Wednesday, September 8, 2010

What the World Needs Now is Community Development Bankers

The SOCAP10 Challenge has moved into the final week of voting and, thanks to many of you, my proposal to develop more human capital—people trained to help low-income communities create, fund and manage businesses that can alleviate poverty—is currently one of the leading ideas to win the competition. However, the competition is far from over and there are many other good competing ideas. If you haven’t already voted, go to Myoo Create and do so by September 14th.

One thing that voters seem to find compelling about my idea is that it will also create exciting entry-level jobs for young college graduates who are entering the market in a very difficult economic environment. I have made the analogy to Teach for America which is drawing top students from leading universities and training them as teachers in inner city schools. I believe we can tap into this same rich vein of talent to find graduates interested in becoming what I have called “community development bankers.”

In my last blog post (see $120 Billion Opportunity for the Poor below) I crunched a few numbers and estimated it would take about 175 community development bankers (CBD) to deploy $100,000,000 in Individual High-impact Investments (IHI) to reach about 5,700 low-income entrepreneurs over the course of one year. Assuming each IHI had an average tenor of three years, we would need almost 70,000 CBDs to deploy the entire $120 billion the Hope Consulting report estimates is available for funding IHIs. Now that is scale!

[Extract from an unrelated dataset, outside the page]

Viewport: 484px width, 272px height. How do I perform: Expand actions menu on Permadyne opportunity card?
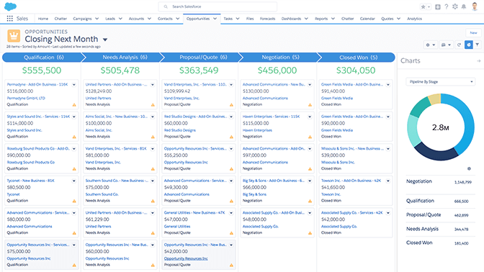coord(74,84)
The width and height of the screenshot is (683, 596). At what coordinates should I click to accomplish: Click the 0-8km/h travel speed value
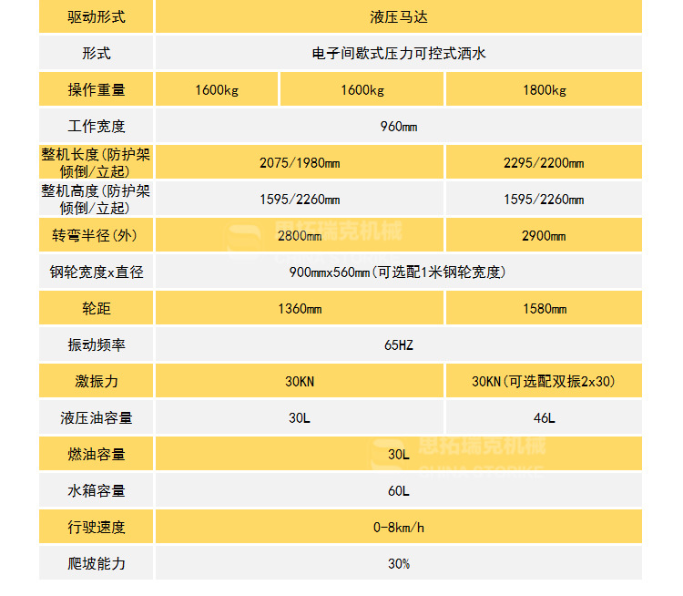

But let’s be modest and say we are only going to work with 10% of what is available. That is still about 7,000 CBD jobs and funding for around 700,000 low-income business owners. How to do this? Clearly, we need to collaborate with academic institutions and experienced MFIs and banks to develop the curricula and provide venues for training. Preliminary discussions I have had with a few institutions have been encouraging. I am convinced that within a year we could have programs in place in leading business schools, liberal arts colleges, community colleges and university extension programs.

The short-term goal would be to create a pipeline of CBDs of about 2,000 per year so that in three years we would be close to having a cadre of young bankers working in low income communities capable of deploying IHIs of about $3 billion per year. But for whom, exactly, do the CBDs work? Again, taking Teach for America as a model, as school districts employ the students trained by Teach for America so would existing non-profit MFIs, already working in low income communities around the world, employ the trained CBDs.

One might ask what would motivate these non-profits to hire the CBDs? The answer is that they come trained to be effective community development workers and they come with funding! More about this in my next post. For now it’s important to continue developing enthusiasm for this idea by voting for Build Human Capital for Social Investing at Myoo Create.


  1. Wonderful! I see a few gaps in the thinking, such as imagining that any new curriculum will be adopted by institutions of higher learning within a year, but overall, it's this type of problem-solving that will enable the next burst of economic growth for America. Forget about chasing smokestacks or thinking we're all going to spend ourselves into oblivion again. Putting the poor into positions of building wealth is at least a third of the solution to the recession and economic stagnation.

  2. One complementary idea is to use the model many mutual funds and insurance companies use with financial advisors -- train the trainers; and deploy this trainer in various forum that incentivize others to work for them.

    In practice: an interesting first round of entrepreneurs to train (particularly in emerging markets) are poor people who are either already lending money in their community or who have expertise in developing and deploying a customer relationship/sales force for the very poor.

    This type of people could be mentored, developed and advised by the developing banker. Thus, providing a multiplier effect where five to ten fold of the people could be reached. Under this model, the developer banker would manage some loans to entrepreneurs directly and would also have a task of developing 5-10 locally based developing bankers.